Re Taxes. I guess we shouldn't pave our roads or put in stop signs because we are using our tax dollars. Palo Altans believe they can personally bucket exactly where a tax dollar should go or not go. And yes, public opinion falsely speaks volumes in our Council's and Commissions decisions. A private property ownership's tax line / use or non gets special entitlements / privileges here and is not representative of all who pay into them regardless of homeownership or not. Almost 50% of city residents are renters. Yet this population of residents are vastly underrepresented in civic responsibility in decision making. BTW Bay Area based, Chevron refinery gets away with mayhem and billions in Gvnmt subsidies. As well in times of War the constitution can take our homes for military use. I do believe we are fighting a War with Covid and housing. Is it a loosing battle?


Legit Question
Registered user
Palo Alto Hills
on Dec 10, 2020 at 7:38 pm
Legit Question, Palo Alto Hills
Registered user
on Dec 10, 2020 at 7:38 pm

How does the State's mandated ABAG/MTC 10,000 units (300 a year) play into the Palo Alto NVCAP's allocation for affordable housing? I mean if Sabroto can use the Calif State Housing Crisis Bill to build above market rate housing at their Fry's site, can't the City or State take advantage of the same bill and reasoning to build affordable multi family housing at Fry's as well?


Mark Weiss
Registered user
Downtown North
on Dec 10, 2020 at 8:46 pm
Mark Weiss, Downtown North
Registered user
on Dec 10, 2020 at 8:46 pm

Sobrato bought the 14 acre Fry’s site.
Then insiders had a 39 acre parcel upzoned.
I blinked: how is it now 60 acres?
@marc665– long time local developers sell Frys then buy numerous adjoining residents, THEN lobby city hall to up zone the expanded district: is THAT your model of market forces?


Mark Weiss
Registered user
Downtown North
on Dec 11, 2020 at 3:38 pm
Mark Weiss, Downtown North
Registered user
on Dec 11, 2020 at 3:38 pm

I’m for Alternative Aleph Null or X0 which is zero office space, 200 housing units, 100 percent BMR — 50 or more units for working musicians or guitar techs — and 40 acres of parkland, and a pool.
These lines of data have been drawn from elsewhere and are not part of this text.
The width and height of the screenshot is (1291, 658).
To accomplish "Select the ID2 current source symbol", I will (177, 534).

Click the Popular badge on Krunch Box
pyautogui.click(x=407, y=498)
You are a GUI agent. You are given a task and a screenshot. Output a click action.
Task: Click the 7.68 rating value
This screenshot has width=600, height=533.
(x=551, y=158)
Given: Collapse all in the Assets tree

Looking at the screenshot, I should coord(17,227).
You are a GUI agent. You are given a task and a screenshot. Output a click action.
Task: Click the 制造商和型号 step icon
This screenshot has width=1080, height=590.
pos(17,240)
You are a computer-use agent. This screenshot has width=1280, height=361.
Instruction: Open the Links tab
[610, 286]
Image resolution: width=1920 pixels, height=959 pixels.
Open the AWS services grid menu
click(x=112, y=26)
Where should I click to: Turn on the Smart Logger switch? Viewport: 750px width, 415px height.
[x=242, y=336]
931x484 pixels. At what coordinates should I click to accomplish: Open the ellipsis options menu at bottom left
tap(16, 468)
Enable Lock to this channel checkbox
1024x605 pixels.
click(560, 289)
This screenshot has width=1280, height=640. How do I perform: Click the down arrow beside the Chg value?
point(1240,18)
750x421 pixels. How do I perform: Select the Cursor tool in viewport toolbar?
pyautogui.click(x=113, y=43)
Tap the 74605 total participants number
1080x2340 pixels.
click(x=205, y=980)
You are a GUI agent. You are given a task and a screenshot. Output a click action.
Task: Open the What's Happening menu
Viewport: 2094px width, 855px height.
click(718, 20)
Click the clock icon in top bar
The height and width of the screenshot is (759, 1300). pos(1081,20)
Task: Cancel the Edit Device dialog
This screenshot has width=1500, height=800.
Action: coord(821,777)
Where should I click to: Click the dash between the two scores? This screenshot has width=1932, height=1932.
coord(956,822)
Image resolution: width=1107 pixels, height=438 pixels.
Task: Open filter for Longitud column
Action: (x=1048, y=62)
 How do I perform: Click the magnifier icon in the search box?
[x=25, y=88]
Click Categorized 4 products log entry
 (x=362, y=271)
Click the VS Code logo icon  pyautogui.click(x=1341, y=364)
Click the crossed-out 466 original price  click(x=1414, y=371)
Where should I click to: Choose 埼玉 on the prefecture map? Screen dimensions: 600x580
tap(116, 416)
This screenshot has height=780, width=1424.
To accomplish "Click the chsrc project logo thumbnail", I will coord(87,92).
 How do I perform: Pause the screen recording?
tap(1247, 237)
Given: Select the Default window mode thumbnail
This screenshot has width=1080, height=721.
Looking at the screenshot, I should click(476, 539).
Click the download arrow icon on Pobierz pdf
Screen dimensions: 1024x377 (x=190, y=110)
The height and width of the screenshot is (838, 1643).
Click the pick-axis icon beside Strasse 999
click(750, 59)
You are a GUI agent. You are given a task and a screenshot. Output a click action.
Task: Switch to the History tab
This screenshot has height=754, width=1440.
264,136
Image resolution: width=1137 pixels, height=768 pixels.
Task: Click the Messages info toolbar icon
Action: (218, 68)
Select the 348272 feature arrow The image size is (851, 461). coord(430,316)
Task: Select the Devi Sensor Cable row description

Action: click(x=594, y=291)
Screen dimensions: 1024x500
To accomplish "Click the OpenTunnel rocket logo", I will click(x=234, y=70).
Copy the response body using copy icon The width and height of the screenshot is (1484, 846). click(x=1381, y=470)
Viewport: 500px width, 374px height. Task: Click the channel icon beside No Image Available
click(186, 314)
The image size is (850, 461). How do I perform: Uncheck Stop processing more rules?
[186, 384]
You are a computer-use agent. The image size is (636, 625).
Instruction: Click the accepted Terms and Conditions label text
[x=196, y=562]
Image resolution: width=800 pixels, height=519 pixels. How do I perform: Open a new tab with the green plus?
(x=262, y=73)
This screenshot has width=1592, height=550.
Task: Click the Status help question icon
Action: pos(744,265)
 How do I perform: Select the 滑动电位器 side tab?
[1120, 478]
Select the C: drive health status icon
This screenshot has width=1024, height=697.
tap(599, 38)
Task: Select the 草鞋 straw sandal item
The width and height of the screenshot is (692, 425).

And we find out what this costs Sobrato relative to their plan, and then we raise that money.


Me 2
Registered user
Old Palo Alto
on Dec 12, 2020 at 2:19 pm
Me 2, Old Palo Alto
Registered user
on Dec 12, 2020 at 2:19 pm

Affordable housing is a policy fail.

It will turn Palo Alto into San Francisco, a hollowed-out, child-unfriendly mess where only the rich and their help can live in Palo Alto.


JS1
Registered user
Another Palo Alto neighborhood
on Dec 15, 2020 at 8:45 pm
JS1, Another Palo Alto neighborhood
Registered user
on Dec 15, 2020 at 8:45 pm

Jay Paul and Sobrato control 40% of the North Ventura Plan Area. There is no realism to any Plan developed by the City’ and/or their consultant Urban Planning consultant unless Sobrato and Jay Paul also support the plan and are motivated to implement such Plan. Jay Paul is extremely unlikely to demolish several hundred thousand square feet of office space (that derives twice the income as housing) in order to build housing unless the allowed density of said housing is dramatically increased.

Plans such as the North Ventura Plan can take up to 75-100 years for the majority of properties within the Plan to be fully redeveloped. If existing landowners are incentivized, redevelopment can happen quicker. What time expectations does the City have for this area?